"Mama's Sunrise" Larry Leach Oil on Canvas 54" x 68" |
For the past 30 years or more, Larry Leach has painted the landscape. His is a world mostly devoid of people, a world in which light and color interweave with memory to create their own history. He is widely praised for his ability to fuse mark making and depiction. His works are as much about the act of painting as they are about the landscape.
Paintings by Leach hang in several museum and corporate collections including the Brevard Museum of Art, the Alexandria Museum of Art, the Art Museum of Southeast Texas, LSU, the Moody Center, and the Kaiser Aluminum Corporation.
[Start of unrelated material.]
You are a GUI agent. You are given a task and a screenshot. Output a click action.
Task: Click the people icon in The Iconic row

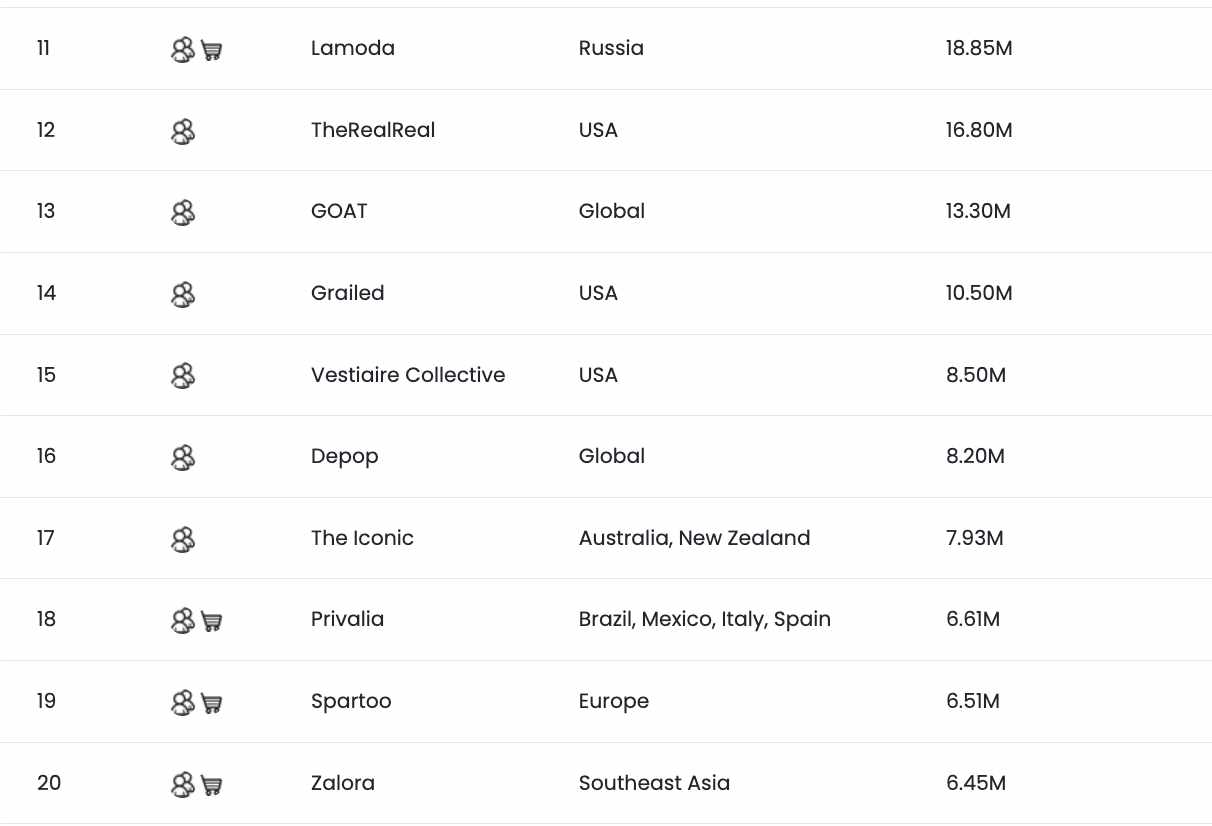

He has also received several public commissions from the Florida Art in Public Buildings program. He has had numerous one person exhibits throughout Texas, Florida, and Georgia, and is currently an outreach artist for ColArt America.
When I approached Larry about the interview he responded with enthusiasm. As always he was extremely generous with his knowledge and his time. His responses were so thoughtful and informative I’ve decided to break the interview into two parts rather than cut it short. Here’s part I of the interview, and Part II will be posted on Friday, October 14, 2011.
"Late Afternoon Light" Larry Leach Oil on Canvas 54" x 84" |
What's on your easel right now?
I'm working on two paintings right now and both are near completion. The larger one is 54" x 68" and as usual, I hang it on my studio wall while I'm working. I like the white wall that it's resting on. It’s the same as the gallery or museum wall that it will be shown to the public with. The smaller work is on one of my easels and is about 20" x 30." Both paintings are part of a continued theme that I started in the early 1990's when I was in Texas: the image of the untainted or primeval landscape with the search for early morning or late afternoon light which drags across its surface.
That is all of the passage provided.